* What this task involves *
Can you return these lines exactly as they appear, leaving out the pictures?
----- Dataset extract -----
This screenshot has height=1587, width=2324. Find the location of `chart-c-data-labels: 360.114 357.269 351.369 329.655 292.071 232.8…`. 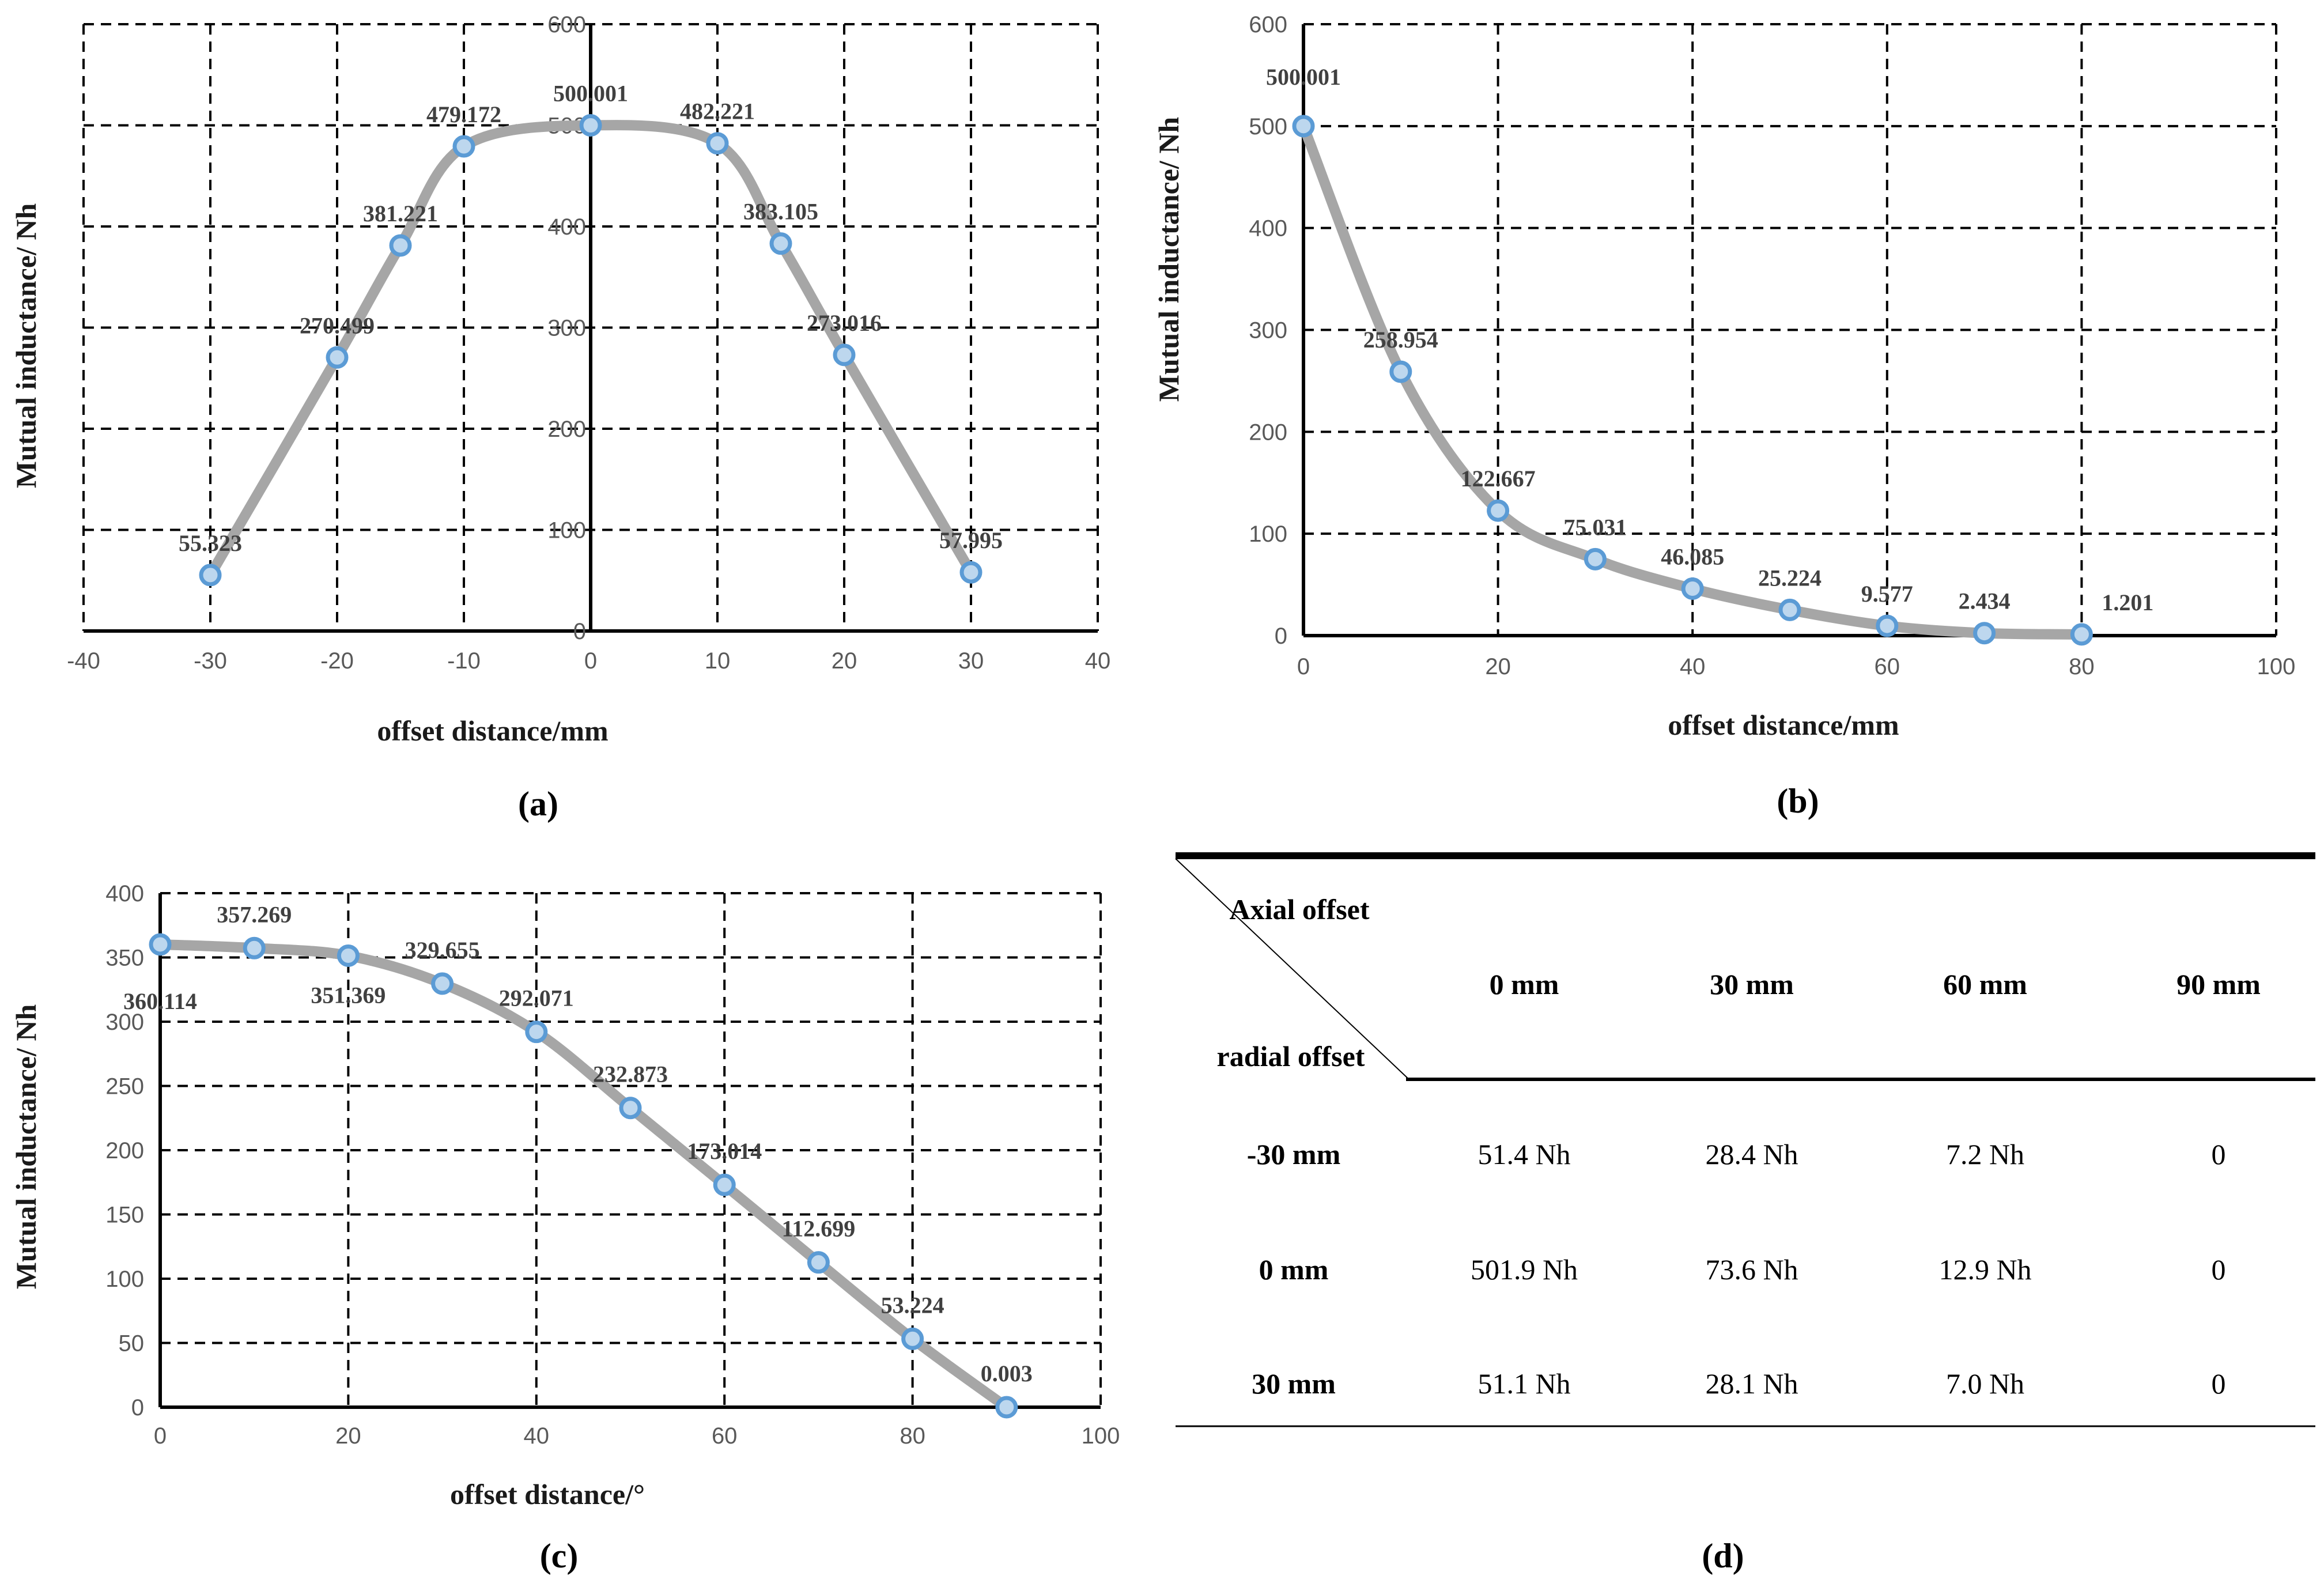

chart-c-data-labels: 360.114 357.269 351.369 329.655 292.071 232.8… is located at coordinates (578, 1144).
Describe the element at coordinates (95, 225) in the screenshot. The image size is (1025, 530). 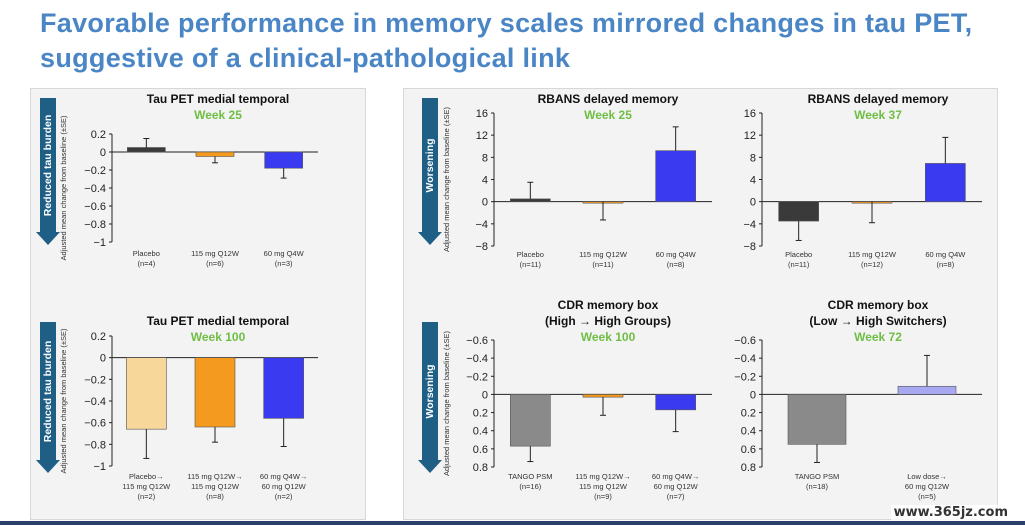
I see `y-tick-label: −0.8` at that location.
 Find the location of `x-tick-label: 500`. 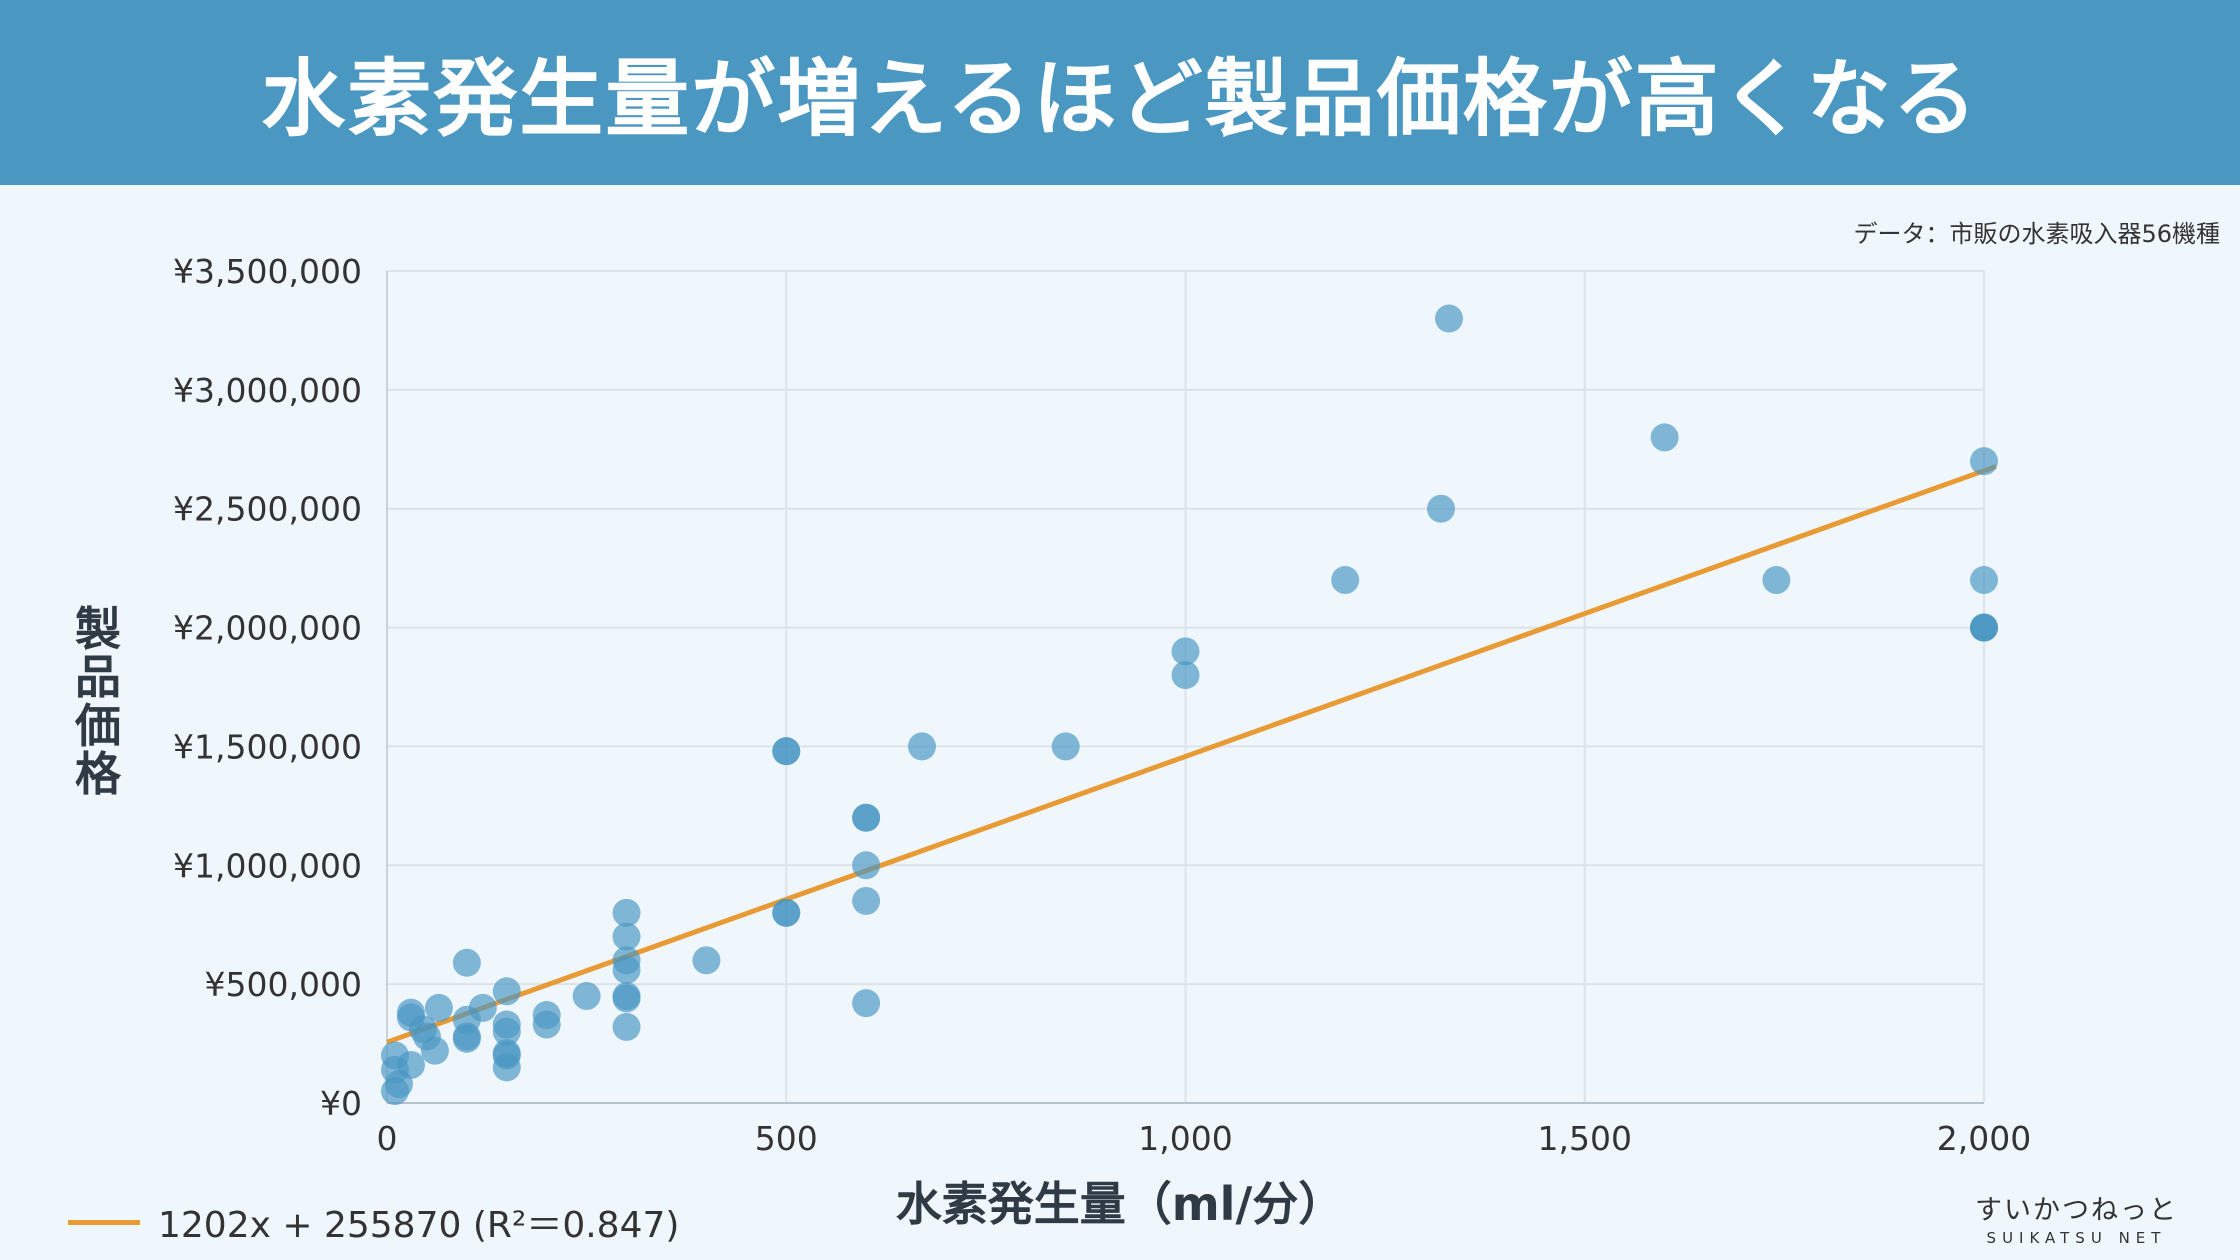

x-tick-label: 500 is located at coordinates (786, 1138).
-----
* Your solution *
This screenshot has height=1587, width=2324. Find the location of `chart-c-data-labels: 360.114 357.269 351.369 329.655 292.071 232.8…`. 

chart-c-data-labels: 360.114 357.269 351.369 329.655 292.071 232.8… is located at coordinates (578, 1144).
Describe the element at coordinates (95, 225) in the screenshot. The image size is (1025, 530). 
I see `y-tick-label: −0.8` at that location.
 Find the location of `x-tick-label: 500`. 

x-tick-label: 500 is located at coordinates (786, 1138).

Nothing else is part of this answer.